Die daraus entstandene, auf recht spröde Weise fesselnde Geschichte hat Jürgen Neffe
unter dem Titel Mehr als wir sind verfasst. Als Biograph echter historischer
Persönlichkeit schuf er Meisterwerke über Albert Einstein und Charles Darwin und seine
spezielle Kunst fließt auch in diese Fiktion ein, wobei der Erzähler gänzlich anonym
bleibt. Seine Zielperson Coppki, Jahrgang 1979, war der ziemlich schüchterne Sohn eines
Aussteigerehepaares aus der Hippie-Zeit, der bei den Großeltern aufwuchs.
In seinem Ein-Personen-Zentralinstitut für Gedankenexperimente forschte er nach den
Formeln des Lebens, für die Entwicklung des folgenreiches Elixiers allerdings gab es zwei
konkrete Anlässe. Zum Einen hatte Coppki als Kind Albträume des Ertrinkens und wünschte
sich ein Mittel, um nicht mehr schlafen und folglich auch nicht mehr träumen zu müssen.
Zum Anderen wollte er mit einem solchen Wundermittel das Herz der Journalistin Vera
gewinnen, die unter quälender Schlaflosigkeit litt.
Doch die Folgen seiner Entdeckung gehen über die erfolgreiche Eroberung seiner
Herzensdame weit hinaus, denn das spezielle Wässerchen hat großartige Auswirkungen.
Niemand braucht mehr zu schlafen, Kreativität und Ausdauer werden gesteigert und der
Libido dient es ebenfalls. Wer das so wohlfeile Mittel nimmt, wird außerdem friedlich,
sozial und optimistisch und das in der bekanntermaßen getriebenen, überdrehten
und von Gewalttätigkeit beherrschten Zeit des frühen 21. Jahrhunderts. Doch wie nah
Utopie und Dystopie oft beieinander liegen, lässt schon der Beginn der Verbreitung des
Elixiers ahnen, als Coppki es Veras Tochter Jenny zur Erprobung bei ihren in Indien
lebenden Freunden der Nacht überlässt.
Nicht nur Coppkis Leben gerät schon bald aus den Fugen, es bilden sich Kritikergruppen
gegen die sensationelle Wachdroge, die so ihre versteckten Fußangeln birgt.

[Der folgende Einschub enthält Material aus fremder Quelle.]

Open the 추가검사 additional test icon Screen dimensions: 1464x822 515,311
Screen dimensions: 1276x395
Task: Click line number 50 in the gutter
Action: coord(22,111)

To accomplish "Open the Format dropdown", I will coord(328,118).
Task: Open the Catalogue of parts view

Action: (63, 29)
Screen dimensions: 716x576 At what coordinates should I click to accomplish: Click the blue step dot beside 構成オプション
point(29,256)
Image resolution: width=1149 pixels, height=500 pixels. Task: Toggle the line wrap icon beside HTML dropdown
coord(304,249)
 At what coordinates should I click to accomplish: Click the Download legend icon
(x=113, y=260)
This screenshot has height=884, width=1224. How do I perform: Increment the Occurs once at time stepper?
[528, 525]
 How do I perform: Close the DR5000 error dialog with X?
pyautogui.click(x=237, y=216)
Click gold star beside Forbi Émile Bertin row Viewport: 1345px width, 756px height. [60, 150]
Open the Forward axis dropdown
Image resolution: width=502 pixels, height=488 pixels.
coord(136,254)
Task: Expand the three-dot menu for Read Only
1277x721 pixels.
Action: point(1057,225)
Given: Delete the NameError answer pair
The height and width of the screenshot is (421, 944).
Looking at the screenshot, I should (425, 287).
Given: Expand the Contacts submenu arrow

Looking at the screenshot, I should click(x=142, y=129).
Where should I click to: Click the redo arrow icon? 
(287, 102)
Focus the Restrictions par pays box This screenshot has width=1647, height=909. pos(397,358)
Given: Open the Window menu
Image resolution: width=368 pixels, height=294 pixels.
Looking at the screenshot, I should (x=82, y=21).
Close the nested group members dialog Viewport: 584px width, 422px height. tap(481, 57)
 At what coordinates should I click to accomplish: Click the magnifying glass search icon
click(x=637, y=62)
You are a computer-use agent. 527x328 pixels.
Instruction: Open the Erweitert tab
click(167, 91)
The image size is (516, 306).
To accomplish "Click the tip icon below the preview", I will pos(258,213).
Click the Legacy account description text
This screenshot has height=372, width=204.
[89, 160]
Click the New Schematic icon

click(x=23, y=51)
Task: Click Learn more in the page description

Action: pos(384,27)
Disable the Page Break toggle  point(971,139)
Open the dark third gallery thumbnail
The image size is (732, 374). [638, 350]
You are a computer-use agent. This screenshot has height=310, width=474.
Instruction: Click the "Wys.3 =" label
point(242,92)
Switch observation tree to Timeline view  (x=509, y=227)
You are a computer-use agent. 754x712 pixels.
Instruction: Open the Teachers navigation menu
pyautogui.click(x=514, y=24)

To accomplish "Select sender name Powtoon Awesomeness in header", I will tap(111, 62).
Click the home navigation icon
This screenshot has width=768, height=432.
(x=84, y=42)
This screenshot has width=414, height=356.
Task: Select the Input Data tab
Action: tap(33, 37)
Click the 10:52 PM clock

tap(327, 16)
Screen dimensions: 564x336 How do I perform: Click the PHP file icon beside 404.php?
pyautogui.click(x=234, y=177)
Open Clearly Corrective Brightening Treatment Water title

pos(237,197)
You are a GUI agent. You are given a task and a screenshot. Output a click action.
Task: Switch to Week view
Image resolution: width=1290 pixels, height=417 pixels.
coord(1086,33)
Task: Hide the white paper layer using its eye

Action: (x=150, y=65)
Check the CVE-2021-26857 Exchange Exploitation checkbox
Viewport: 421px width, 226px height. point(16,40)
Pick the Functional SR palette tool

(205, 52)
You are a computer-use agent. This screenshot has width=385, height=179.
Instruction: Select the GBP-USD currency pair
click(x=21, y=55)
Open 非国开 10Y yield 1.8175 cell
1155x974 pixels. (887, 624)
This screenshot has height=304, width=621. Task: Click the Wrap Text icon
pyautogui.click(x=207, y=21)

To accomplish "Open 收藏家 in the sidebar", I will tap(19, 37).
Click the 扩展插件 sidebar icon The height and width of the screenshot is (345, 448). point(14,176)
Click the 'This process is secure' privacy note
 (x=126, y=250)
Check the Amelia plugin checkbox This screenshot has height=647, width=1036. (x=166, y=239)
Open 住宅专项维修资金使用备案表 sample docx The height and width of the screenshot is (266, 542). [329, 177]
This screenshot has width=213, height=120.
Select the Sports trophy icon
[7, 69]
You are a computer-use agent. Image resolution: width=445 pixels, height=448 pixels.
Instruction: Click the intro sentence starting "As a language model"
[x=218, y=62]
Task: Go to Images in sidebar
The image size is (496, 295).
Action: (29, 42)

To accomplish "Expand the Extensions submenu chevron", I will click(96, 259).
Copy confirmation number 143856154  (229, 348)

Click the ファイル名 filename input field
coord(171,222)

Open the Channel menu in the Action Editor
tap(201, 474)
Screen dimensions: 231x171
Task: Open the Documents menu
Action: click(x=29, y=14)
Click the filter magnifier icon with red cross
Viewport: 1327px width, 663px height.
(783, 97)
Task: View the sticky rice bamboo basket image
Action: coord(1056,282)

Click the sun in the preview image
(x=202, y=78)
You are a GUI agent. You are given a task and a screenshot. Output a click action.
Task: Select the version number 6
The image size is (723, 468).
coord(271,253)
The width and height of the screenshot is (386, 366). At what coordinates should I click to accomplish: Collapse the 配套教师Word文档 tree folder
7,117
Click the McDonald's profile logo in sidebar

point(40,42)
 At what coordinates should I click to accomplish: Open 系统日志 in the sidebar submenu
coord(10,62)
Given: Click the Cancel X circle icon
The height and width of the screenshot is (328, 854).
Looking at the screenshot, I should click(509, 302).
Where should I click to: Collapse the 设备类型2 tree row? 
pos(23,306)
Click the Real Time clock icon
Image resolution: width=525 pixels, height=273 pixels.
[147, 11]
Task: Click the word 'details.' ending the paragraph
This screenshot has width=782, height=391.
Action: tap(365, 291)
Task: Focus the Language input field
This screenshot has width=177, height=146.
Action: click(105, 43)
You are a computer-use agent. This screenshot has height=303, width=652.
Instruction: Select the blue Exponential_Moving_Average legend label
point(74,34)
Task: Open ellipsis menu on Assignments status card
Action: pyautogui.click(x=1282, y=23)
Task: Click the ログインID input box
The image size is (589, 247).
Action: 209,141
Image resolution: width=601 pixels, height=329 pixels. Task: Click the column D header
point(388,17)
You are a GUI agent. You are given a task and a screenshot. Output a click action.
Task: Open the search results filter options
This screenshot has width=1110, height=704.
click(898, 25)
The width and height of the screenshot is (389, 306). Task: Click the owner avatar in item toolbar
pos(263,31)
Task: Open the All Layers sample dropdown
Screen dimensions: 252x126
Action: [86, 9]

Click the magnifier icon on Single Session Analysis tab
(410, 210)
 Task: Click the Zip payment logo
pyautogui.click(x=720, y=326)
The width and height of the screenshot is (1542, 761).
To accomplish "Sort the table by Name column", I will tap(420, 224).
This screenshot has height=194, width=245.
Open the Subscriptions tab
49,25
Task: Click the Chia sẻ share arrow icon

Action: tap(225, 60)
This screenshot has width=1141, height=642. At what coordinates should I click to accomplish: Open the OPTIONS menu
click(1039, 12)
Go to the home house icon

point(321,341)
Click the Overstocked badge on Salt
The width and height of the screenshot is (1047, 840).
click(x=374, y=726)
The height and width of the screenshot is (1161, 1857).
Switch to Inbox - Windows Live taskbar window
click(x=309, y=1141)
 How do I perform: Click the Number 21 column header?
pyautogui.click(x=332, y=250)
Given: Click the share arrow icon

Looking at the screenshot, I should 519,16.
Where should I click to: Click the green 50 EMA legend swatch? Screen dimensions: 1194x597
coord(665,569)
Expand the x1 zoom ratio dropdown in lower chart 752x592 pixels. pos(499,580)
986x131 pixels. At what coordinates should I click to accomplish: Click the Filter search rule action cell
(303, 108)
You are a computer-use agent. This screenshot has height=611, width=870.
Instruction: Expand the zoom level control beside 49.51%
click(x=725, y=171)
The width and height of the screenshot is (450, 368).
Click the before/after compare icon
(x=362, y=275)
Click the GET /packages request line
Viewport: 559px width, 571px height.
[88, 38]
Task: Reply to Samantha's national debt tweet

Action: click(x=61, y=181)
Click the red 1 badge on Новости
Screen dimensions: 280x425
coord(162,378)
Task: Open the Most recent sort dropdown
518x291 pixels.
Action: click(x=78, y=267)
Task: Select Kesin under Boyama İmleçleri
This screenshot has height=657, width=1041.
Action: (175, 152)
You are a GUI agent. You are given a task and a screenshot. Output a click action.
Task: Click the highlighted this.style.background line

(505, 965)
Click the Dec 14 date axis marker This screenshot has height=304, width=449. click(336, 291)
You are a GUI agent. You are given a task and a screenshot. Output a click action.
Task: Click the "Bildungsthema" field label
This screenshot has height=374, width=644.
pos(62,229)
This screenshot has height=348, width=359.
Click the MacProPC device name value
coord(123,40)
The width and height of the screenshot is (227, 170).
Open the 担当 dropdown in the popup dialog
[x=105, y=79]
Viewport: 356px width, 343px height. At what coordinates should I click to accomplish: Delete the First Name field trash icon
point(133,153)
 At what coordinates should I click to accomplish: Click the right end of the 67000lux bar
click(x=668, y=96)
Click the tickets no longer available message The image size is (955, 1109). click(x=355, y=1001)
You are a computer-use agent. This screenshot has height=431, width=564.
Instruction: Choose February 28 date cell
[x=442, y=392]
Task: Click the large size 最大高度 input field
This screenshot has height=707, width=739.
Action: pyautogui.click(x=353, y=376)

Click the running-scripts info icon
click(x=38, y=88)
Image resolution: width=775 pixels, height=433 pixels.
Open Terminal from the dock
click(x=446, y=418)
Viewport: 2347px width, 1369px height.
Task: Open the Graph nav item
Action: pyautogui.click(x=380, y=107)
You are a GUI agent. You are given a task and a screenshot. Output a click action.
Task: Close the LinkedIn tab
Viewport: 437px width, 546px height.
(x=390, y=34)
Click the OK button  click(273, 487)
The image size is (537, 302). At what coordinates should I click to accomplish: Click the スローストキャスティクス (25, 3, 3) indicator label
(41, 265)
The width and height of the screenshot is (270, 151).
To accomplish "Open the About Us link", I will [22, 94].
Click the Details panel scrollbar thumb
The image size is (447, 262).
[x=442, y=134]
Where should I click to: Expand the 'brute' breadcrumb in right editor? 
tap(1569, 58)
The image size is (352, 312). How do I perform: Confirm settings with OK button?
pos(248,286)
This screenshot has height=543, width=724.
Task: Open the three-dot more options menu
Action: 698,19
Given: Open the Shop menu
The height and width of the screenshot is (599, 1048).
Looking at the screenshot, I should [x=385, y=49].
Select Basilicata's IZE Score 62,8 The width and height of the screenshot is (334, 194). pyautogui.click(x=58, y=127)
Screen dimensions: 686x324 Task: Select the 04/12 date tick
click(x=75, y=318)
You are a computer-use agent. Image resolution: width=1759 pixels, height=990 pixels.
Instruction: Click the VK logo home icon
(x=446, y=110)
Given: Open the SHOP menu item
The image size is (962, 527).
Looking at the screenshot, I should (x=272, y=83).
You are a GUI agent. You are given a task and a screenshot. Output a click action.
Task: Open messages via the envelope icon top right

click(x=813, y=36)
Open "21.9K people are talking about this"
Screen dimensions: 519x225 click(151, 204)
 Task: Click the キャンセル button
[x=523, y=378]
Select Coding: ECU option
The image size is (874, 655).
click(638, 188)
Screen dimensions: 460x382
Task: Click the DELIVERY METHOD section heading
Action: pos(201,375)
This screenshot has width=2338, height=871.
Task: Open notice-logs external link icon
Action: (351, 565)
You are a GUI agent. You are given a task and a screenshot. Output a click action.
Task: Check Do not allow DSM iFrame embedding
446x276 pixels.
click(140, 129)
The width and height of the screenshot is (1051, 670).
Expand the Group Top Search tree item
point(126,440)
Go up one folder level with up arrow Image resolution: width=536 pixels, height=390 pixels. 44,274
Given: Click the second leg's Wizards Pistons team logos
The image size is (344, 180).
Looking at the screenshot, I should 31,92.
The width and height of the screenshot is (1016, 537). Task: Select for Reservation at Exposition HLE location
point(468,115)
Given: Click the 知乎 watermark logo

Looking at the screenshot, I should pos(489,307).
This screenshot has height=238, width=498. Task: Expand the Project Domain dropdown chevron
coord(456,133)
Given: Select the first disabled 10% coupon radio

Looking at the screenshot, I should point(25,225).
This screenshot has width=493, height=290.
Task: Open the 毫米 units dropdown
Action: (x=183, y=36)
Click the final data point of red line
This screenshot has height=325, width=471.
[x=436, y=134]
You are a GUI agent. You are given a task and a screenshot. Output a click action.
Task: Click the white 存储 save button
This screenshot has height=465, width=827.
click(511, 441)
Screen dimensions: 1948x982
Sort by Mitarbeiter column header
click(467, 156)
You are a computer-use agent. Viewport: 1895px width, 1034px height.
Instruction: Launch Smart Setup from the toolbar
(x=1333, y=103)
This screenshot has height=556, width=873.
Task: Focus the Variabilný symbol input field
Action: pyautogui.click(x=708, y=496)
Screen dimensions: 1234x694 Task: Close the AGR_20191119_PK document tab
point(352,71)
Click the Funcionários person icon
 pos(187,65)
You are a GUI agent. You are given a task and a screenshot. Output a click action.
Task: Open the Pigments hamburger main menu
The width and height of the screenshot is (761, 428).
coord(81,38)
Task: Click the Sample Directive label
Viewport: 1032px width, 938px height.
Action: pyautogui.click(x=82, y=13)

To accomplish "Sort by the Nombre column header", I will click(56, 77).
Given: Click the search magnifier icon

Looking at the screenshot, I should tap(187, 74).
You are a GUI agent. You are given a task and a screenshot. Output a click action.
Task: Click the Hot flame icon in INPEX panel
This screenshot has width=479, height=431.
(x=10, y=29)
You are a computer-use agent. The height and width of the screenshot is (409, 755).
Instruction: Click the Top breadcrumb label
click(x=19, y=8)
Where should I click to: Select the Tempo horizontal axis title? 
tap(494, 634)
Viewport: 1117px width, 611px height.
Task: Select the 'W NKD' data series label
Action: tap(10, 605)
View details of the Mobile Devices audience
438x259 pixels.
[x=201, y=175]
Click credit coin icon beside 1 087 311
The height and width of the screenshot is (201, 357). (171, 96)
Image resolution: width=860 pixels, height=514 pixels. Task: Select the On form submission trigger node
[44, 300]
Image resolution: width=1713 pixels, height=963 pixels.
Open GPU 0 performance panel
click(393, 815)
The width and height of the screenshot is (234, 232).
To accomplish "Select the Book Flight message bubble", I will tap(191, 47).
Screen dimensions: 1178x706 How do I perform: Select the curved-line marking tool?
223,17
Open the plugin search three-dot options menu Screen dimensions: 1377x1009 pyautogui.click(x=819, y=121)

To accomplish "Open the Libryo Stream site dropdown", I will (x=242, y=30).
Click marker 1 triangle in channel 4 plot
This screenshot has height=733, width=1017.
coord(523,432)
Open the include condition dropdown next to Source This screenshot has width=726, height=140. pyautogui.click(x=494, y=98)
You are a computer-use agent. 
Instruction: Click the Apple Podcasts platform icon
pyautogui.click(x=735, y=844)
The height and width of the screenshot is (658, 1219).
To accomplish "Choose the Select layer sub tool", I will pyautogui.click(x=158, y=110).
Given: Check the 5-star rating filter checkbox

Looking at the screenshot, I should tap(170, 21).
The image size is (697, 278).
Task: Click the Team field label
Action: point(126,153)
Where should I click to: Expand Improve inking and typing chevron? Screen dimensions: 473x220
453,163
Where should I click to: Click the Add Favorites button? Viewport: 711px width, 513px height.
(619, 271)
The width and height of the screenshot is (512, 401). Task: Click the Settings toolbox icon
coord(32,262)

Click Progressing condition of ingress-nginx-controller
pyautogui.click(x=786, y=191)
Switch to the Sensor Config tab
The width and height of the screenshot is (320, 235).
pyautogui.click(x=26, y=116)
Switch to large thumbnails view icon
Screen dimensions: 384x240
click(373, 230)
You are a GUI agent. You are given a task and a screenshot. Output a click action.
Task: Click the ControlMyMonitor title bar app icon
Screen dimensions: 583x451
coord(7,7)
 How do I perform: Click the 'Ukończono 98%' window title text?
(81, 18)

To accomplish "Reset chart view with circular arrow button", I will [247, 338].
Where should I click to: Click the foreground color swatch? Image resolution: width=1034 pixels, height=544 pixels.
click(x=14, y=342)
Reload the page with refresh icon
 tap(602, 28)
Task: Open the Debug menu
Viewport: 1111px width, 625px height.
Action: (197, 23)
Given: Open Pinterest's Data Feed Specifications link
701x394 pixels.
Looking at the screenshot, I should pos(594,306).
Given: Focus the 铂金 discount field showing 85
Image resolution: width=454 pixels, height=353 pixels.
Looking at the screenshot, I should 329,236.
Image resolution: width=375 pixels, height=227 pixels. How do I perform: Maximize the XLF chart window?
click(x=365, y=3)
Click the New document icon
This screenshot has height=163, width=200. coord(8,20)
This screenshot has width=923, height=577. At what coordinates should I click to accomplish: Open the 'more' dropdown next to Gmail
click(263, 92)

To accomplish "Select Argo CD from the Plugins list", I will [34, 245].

Nicht jeder
mag auf die Wohltaten des Schlafes
und des Träumens verzichten und die Grenzen von Dürfen und Müssen verschwimmen nicht
folgenlos. Mit geschickten Kunstgriffen verknüpft Jürgen Neffe dabei die verschiedenen
Handlungsebenen und offenbart immer neue Sichtweisen bis hin zu Coppkis Lebenslauf mit
Geheimnissen, die sogar diesem selbst fremd waren.
Dieser komplexe, mal auch verstörende Roman um den Amateurforscher und seine Wachdroge
7-24 fesselt auf sehr eigene Weise, erfordert aber auch konzentriertes Lesen. Das jedoch
wird zu einem anspruchsvollen Vergnügen, das nachdenklich macht und lange nachhallt.